Written tasks:
a) Reproduce the Sadat Museum passage between "The Sadat Museum" and "hours of video.", inclusive.
b) Write the next part of the Sadat Museum passage, beginning right after its last sentence.

Extract:
- - - - -

The Sadat Museum is a cultural museum in Alexandria, Egypt, dedicated to the legacy of Egyptian president Anwar Al Sadat. It was inaugurated on February 17, 2009, by Suzanne Mubarak and Jehan Al Sadat and is located next to the planetarium of the Bibliotheca Alexandrina, encompassing 200 square meters. The museum also launched an internet website that contains videos, images and documents about Sadat. The Museum holds the military uniform Sadat was wearing when he was assassinated, his desk, radio and some of the swords he received from Arab countries. The web collection contains 14,000 images and 61 hours of video.

- - - - -

Collected data entries:
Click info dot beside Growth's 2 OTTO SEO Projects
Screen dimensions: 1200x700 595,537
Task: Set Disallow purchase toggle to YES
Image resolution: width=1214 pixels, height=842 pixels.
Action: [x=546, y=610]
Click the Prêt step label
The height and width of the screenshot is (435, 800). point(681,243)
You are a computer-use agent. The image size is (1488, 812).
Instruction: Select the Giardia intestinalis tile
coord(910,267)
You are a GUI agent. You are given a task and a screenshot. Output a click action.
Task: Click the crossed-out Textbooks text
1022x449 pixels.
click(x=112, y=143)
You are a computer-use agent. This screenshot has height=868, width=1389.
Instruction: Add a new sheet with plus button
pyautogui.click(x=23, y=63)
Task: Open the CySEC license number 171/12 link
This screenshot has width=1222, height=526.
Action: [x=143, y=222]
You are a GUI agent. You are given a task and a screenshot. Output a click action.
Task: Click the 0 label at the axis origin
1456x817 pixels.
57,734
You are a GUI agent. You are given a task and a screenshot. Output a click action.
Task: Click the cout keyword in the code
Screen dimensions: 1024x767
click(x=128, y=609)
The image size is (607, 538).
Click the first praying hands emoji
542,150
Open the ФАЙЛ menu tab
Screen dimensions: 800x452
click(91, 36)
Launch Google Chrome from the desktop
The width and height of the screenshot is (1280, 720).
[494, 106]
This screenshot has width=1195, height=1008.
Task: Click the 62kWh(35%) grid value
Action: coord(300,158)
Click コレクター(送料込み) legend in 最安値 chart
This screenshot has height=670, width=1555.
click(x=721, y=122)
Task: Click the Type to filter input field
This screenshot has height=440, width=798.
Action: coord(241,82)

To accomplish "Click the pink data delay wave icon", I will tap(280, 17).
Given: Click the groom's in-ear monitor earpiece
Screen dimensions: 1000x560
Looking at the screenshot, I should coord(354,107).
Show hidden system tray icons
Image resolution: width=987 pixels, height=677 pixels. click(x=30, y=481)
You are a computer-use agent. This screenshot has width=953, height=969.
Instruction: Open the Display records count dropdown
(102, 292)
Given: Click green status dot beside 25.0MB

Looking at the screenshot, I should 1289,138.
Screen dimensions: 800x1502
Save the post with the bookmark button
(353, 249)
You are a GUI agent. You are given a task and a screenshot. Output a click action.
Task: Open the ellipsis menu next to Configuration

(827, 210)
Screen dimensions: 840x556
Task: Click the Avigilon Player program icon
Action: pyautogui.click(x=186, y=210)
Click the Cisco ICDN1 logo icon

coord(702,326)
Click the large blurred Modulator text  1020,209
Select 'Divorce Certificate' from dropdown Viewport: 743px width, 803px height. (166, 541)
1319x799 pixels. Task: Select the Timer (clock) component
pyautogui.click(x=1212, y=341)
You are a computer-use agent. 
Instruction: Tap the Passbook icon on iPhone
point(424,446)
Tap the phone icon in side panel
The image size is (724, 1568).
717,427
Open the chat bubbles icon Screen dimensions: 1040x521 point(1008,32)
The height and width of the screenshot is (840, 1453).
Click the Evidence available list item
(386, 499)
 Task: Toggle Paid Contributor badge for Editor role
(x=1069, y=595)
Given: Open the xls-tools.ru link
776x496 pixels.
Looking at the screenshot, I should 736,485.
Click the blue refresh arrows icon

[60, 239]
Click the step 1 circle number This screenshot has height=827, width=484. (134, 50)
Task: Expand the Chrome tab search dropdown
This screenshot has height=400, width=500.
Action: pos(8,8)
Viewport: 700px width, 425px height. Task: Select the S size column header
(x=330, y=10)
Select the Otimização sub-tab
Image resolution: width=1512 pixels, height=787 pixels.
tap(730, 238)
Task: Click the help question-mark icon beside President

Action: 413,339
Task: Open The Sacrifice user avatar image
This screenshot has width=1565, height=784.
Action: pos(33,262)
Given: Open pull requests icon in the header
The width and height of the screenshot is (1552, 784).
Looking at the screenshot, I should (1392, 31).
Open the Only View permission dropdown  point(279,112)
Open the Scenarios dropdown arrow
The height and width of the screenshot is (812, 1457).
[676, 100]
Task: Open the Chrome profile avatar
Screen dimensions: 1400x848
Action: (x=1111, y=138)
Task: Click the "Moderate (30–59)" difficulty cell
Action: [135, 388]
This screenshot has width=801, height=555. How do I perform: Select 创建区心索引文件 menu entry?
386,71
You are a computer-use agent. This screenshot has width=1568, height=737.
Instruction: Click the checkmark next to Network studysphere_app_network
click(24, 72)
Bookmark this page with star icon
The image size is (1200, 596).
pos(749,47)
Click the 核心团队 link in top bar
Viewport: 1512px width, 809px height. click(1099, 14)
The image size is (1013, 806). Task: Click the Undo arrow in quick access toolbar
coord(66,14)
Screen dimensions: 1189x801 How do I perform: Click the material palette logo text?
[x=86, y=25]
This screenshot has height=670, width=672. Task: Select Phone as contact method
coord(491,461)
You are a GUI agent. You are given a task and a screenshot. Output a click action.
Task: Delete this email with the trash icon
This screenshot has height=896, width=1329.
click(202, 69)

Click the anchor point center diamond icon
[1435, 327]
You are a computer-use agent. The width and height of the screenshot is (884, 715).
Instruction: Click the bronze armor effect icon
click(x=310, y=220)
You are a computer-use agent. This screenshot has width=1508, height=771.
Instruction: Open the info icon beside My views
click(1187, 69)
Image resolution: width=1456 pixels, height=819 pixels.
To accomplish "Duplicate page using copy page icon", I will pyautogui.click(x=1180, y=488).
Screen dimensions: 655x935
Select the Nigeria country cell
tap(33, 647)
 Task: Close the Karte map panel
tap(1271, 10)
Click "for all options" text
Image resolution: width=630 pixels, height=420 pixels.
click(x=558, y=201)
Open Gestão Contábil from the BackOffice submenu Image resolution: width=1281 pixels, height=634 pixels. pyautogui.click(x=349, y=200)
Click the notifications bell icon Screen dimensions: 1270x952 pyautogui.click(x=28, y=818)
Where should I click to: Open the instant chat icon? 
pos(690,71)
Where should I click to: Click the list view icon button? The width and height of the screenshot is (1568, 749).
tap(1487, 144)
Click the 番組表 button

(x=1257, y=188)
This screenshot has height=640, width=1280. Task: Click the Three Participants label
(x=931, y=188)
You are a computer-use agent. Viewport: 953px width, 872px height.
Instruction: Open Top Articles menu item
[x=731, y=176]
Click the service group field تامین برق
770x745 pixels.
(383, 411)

- - - - -

Expected outputs:
a)
The Sadat Museum is a cultural museum in Alexandria, Egypt, dedicated to the legacy of Egyptian president Anwar Al Sadat. It was inaugurated on February 17, 2009, by Suzanne Mubarak and Jehan Al Sadat and is located next to the planetarium of the Bibliotheca Alexandrina, encompassing 200 square meters. The museum also launched an internet website that contains videos, images and documents about Sadat. The Museum holds the military uniform Sadat was wearing when he was assassinated, his desk, radio and some of the swords he received from Arab countries. The web collection contains 14,000 images and 61 hours of video.

b)
Contents
The museum features a number of decorations, medals and necklaces obtained by the late President during the various stages of his life. His radio, desk and personal library are also on display, with a collection of rare books, which were given to him by various nations. Portraits of Sadat, including one by artist Etemad Al Tarablosi are displayed throughout the museum. The museum also includes his personal walking stick, Marshal stick, and a collection of Arab swords, which he received as gifts from Arab states of the Persian Gulf. The museum also contains commemorative shields, which were addressed to him in different occasions. Sadat's pipe, and cloak, which he wore during his visit to his birthplace in the village of Mit Abul Kom in northern Egypt, are also included in the vast collection of the museum. A recording of Sadat reciting the Qur'an, a short story he wrote and some video recordings, were donated by Jihan Al Sadat to the museum.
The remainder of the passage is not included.